Pixel coordinate grounding data:
_ _ _ _ _

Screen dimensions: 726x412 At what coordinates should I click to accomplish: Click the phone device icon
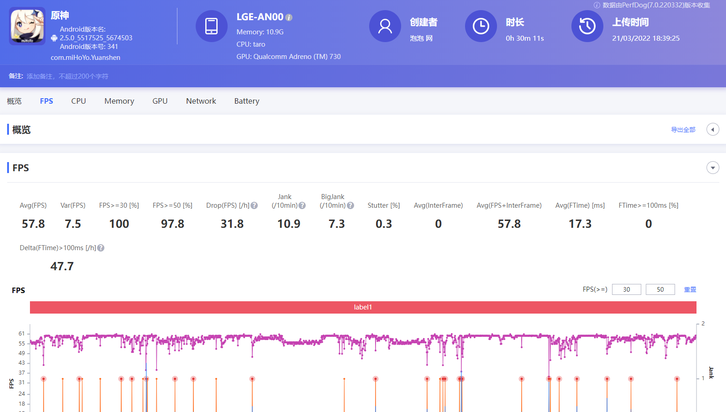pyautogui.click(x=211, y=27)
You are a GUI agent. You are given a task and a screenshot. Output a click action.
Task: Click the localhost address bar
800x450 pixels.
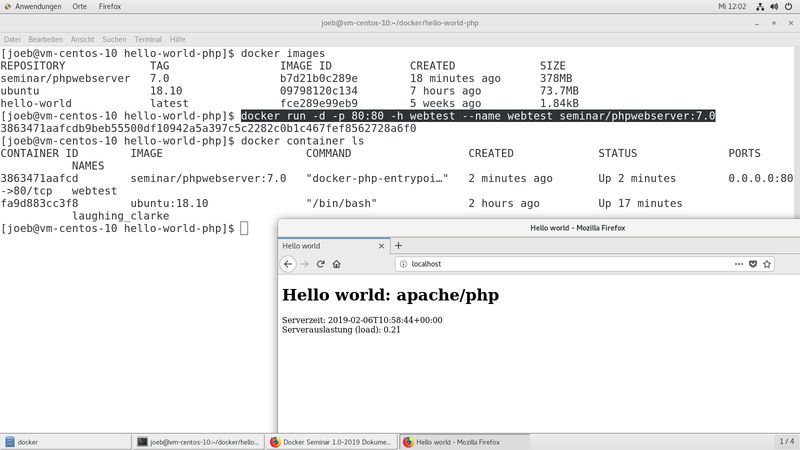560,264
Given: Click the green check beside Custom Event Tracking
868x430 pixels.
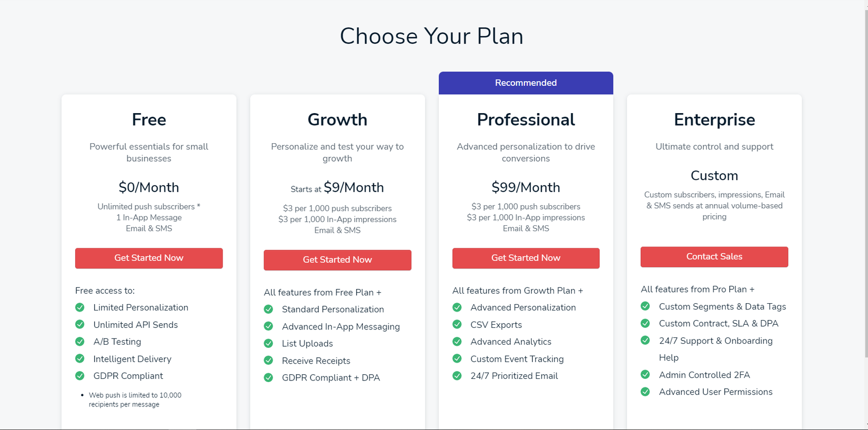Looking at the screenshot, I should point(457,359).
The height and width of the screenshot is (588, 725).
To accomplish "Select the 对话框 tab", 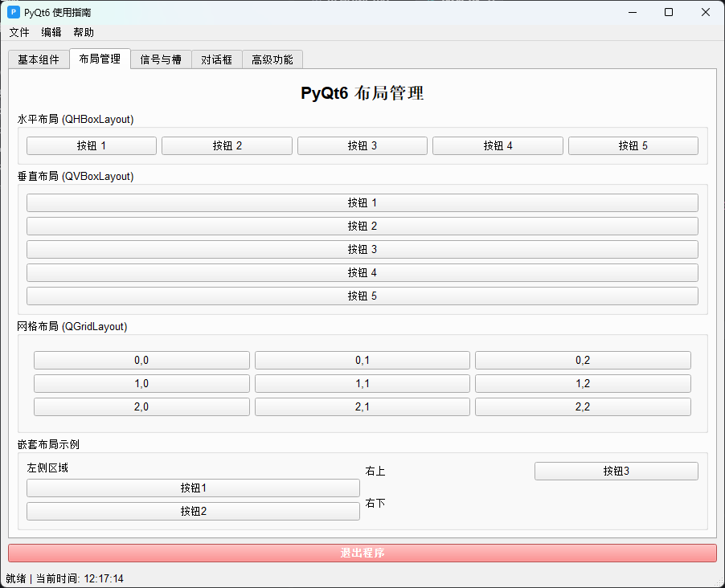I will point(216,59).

_ _ _ _ _

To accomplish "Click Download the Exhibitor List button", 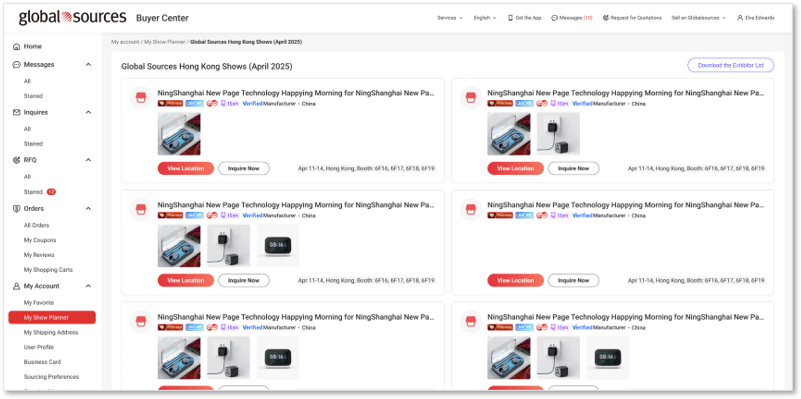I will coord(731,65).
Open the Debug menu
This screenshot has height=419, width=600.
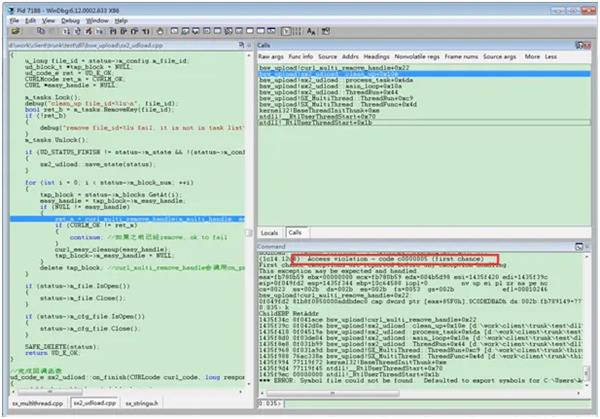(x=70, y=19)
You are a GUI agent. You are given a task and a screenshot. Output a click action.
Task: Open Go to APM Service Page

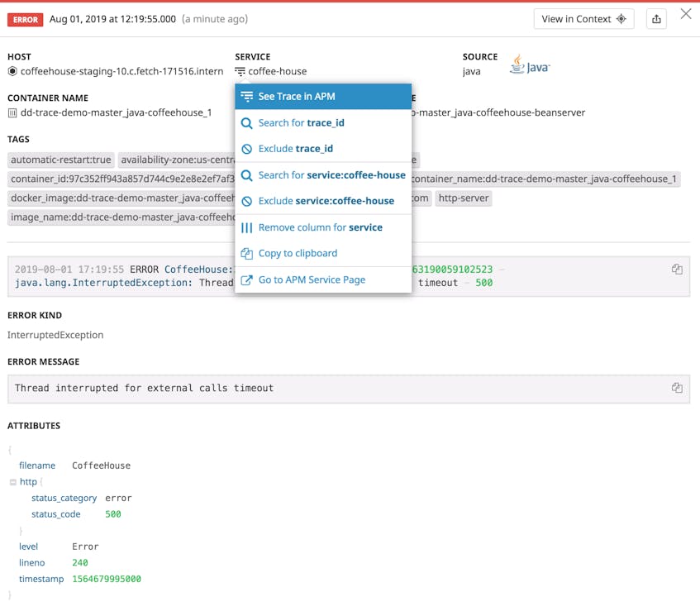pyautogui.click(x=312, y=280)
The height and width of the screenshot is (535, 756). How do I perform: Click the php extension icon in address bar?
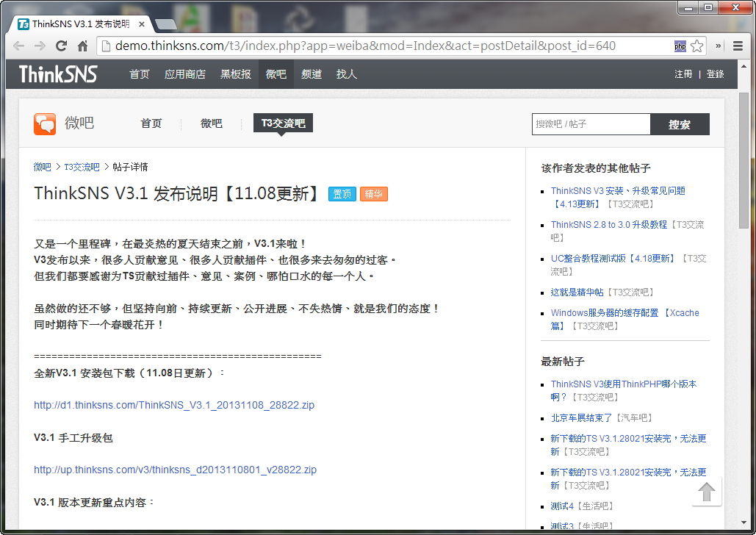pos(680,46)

_ _ _ _ _

Work task -> The expected output is the lines above from the one containing "Screen dimensions: 726x412" to the one containing "Given: Click the", both ends included, reproduced exactly with every picture left out.

Completed exercise ->
Screen dimensions: 726x412 At what coordinates should I click to accomplish: Click the phone device icon
pyautogui.click(x=211, y=27)
You are a GUI agent. You are given a task and a screenshot. Output a click action.
Task: Click the localhost address bar
800x450 pixels.
560,264
Given: Click the green check beside Custom Event Tracking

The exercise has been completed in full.